▶ [Assignment] Pick each line that has "will" out of the records.
Record set START
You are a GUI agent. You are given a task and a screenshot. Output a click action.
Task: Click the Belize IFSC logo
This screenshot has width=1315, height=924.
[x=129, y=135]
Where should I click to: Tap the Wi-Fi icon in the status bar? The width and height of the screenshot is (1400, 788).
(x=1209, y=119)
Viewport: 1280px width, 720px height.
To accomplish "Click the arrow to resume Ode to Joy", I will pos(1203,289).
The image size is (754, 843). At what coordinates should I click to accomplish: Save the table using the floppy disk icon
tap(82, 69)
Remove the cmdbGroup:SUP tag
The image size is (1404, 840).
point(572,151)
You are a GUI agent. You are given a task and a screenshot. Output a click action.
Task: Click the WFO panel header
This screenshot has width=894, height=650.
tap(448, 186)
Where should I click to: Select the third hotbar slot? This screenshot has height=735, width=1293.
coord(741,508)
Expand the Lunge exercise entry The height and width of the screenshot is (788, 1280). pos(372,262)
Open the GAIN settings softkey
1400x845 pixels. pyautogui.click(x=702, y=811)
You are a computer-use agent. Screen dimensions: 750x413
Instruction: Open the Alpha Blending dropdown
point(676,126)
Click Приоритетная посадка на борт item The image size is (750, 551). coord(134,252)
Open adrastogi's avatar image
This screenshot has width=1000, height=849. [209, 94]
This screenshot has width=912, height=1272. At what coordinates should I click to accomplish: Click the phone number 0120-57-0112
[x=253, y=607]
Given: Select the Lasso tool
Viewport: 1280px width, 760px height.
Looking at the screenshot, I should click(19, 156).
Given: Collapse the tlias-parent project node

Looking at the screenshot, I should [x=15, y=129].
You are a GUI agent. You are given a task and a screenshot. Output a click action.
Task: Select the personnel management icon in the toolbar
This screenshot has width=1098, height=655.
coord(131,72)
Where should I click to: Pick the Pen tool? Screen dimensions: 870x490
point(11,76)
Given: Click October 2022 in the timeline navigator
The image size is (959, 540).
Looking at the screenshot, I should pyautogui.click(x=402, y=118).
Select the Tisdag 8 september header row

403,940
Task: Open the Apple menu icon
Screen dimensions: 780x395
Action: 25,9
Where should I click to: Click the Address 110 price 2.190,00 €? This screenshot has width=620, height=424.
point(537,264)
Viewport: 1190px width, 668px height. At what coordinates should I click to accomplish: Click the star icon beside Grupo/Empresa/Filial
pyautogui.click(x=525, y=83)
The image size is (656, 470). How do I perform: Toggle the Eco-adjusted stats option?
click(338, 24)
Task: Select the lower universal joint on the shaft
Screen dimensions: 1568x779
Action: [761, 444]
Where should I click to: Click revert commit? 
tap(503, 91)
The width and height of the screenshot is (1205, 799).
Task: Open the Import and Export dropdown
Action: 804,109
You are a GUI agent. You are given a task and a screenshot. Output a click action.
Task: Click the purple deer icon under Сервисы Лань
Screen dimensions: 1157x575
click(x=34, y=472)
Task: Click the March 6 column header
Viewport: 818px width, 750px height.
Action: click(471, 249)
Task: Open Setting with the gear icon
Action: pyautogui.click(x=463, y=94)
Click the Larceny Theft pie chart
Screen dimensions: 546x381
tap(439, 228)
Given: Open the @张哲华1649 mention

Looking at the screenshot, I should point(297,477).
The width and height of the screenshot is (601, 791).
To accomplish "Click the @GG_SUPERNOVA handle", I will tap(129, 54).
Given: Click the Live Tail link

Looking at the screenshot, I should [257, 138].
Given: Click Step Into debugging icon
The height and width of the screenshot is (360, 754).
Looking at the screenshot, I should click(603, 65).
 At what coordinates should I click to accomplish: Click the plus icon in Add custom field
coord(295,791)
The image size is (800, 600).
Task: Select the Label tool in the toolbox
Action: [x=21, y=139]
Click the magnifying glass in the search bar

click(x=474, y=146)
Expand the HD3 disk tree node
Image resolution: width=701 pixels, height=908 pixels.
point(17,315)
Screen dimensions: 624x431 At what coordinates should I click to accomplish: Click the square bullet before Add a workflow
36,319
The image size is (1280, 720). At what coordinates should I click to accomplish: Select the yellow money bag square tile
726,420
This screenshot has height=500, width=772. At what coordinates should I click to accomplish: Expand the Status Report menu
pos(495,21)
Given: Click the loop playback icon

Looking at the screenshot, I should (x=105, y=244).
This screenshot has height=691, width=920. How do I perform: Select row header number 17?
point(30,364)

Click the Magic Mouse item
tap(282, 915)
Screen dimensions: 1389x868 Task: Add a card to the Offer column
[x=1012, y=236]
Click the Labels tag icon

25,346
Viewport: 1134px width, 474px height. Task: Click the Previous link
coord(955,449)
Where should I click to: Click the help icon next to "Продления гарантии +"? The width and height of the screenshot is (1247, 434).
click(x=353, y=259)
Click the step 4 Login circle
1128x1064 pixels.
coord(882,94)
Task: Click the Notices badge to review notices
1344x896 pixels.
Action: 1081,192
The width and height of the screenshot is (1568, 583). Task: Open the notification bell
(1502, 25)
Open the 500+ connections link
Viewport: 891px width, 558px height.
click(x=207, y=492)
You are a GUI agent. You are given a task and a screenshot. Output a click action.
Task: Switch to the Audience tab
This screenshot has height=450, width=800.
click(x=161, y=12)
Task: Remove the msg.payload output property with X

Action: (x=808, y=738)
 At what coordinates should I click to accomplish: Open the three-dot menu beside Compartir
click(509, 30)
Record set END
▶ [Answer box]
To accomplish "Click the arrow to resume Ode to Joy", I will pos(1203,289).
To accomplish "Click the @GG_SUPERNOVA handle", I will tap(129, 54).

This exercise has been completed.